A new handheld machine is capable of printing skin sheet replacements directly onto the burned skin of burned victims and potentially speed up the skin grafting, but also reduce the costs related to it.
The research is published in the Lab on a Chip journal.
A Revolution in the Treatment of Burned Patients?
A patient with serious burn injuries is brought into a burn center and needs a skin graft. The surgeon arrives with a small and handheld device and quickly releases sheets of artificial skin onto the wounds, as easily as rolling out a Scotch tape.
This scenario could soon become a reality thanks to this machine which is being developed by Canadian scientists.
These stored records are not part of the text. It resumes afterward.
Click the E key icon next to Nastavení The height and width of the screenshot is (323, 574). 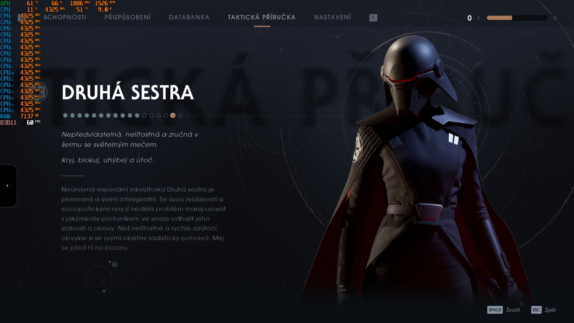point(373,18)
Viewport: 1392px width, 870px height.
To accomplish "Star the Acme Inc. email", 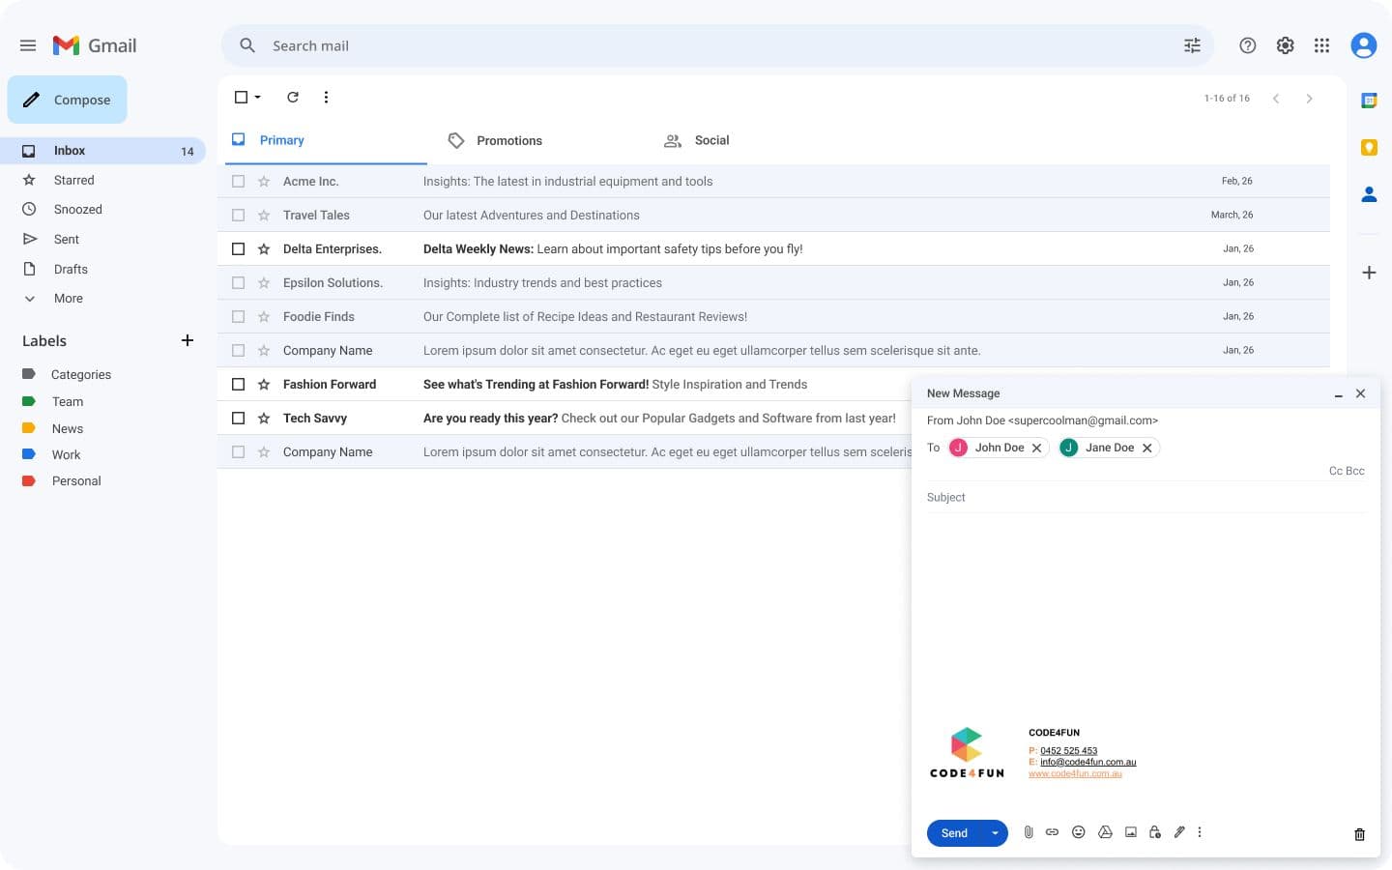I will (263, 181).
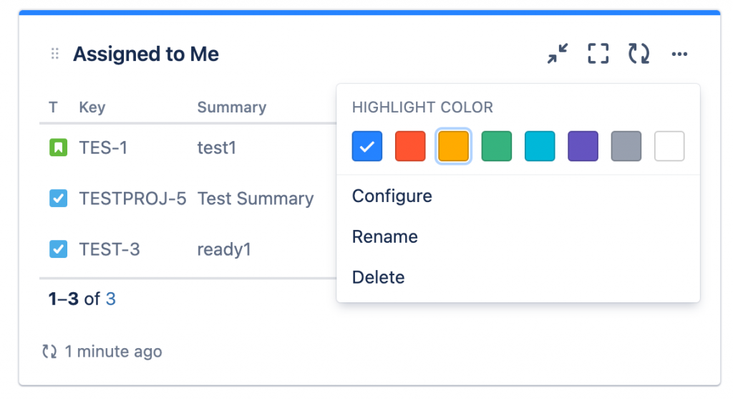The image size is (733, 399).
Task: Pick the yellow highlight color
Action: [453, 146]
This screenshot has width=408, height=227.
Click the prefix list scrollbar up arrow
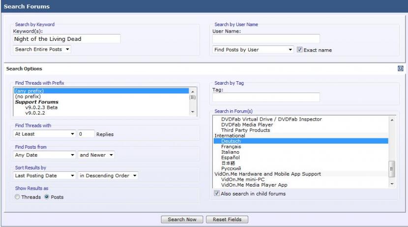[192, 91]
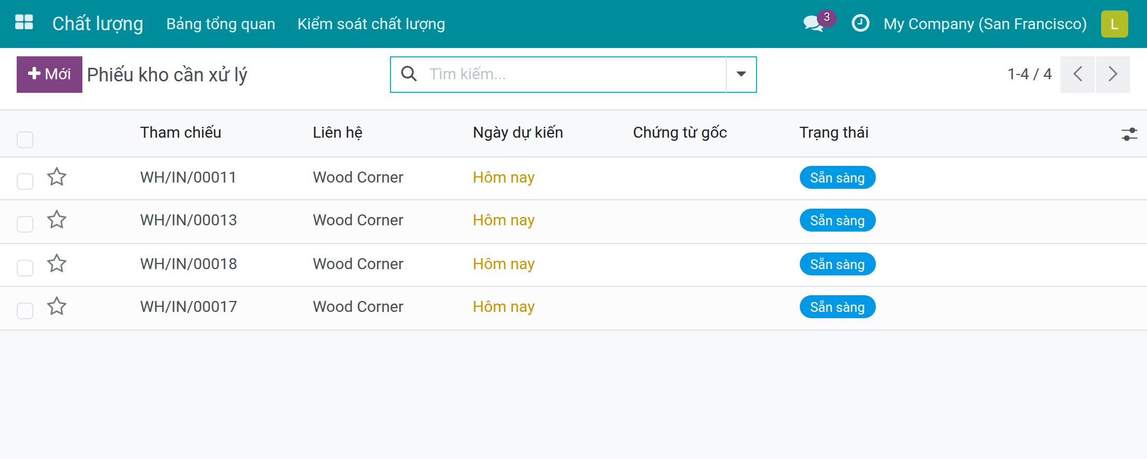The image size is (1147, 459).
Task: Click the user avatar L
Action: click(1114, 24)
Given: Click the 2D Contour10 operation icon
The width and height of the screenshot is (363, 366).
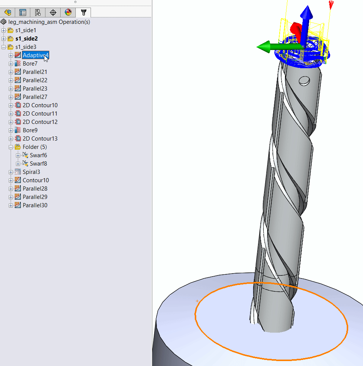Looking at the screenshot, I should [x=17, y=105].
It’s a handheld 3D skin printer that deposits skin tissue layers on burns and other injuries.
According to a professor of engineering at the University of Toronto who was a supervisor in the research, Axel Guenther, he’s convinced this method they’re pursuing is a very capable method and it has a chance to actually reach the clinics.
What Is the Current Procedure for Treatment of Burned Victims?
Burned patients have it very hard; burn injuries are very painful, heal slowly, and are prone to infections. Usually, patients with severe burns will get an autologous skin graft. The doctors shave off a piece of healthy skin to cover the affected area.
However, if the burn is large, there’s not sufficient healthy skin to use. And, the shaving off of the healthy one makes a new injury which becomes a new pain and infection source.
When these numerous challenges are taken into account, it’s no wonder researchers have been long searching for methods to make artificial skin grafts from synthetic or biological materials.
You can now find various such products on the market, but they’re not without limitations. Some of them are expensive, others are only suitable for short-term use whereas some require weeks to be created from the skin cells of the patients.
How Was the Handheld 3D Skin Printer Made?
The University of Toronto’s researchers developed this handheld printer which is the size of a shoebox and it weighs around 2 pounds.
It releases bio-ink strips that are made of biological materials, including collagen, the most abundant protein in our dermis (the skin’s middle layer), and fibrin, a protein necessary for the healing of wounds. These strips can be set directly onto the injured skin areas.
Currently, the tests have been successful on pigs and the hope is to continue with human trials in the following few years. If it proves effective on humans, the team will work together with burn surgeons to study operating room workflows and make a system that will meet their needs in terms of speed and size.
According to Palmer Bessey, associate director of the William Randolph Hearst Burn Center from the New York-Presbyterian/Weill Cornell Medical Center, infection is one of the major challenges in making synthetic skin graft products and techniques.
Bessey emphasizes that individuals with big burns are prone to infections. And, these infections will mess up the healing of the wound and may cause all of this expensive material to fail.
To work, this new material will also need to survive infections and would also leave fewer scars than the traditional options.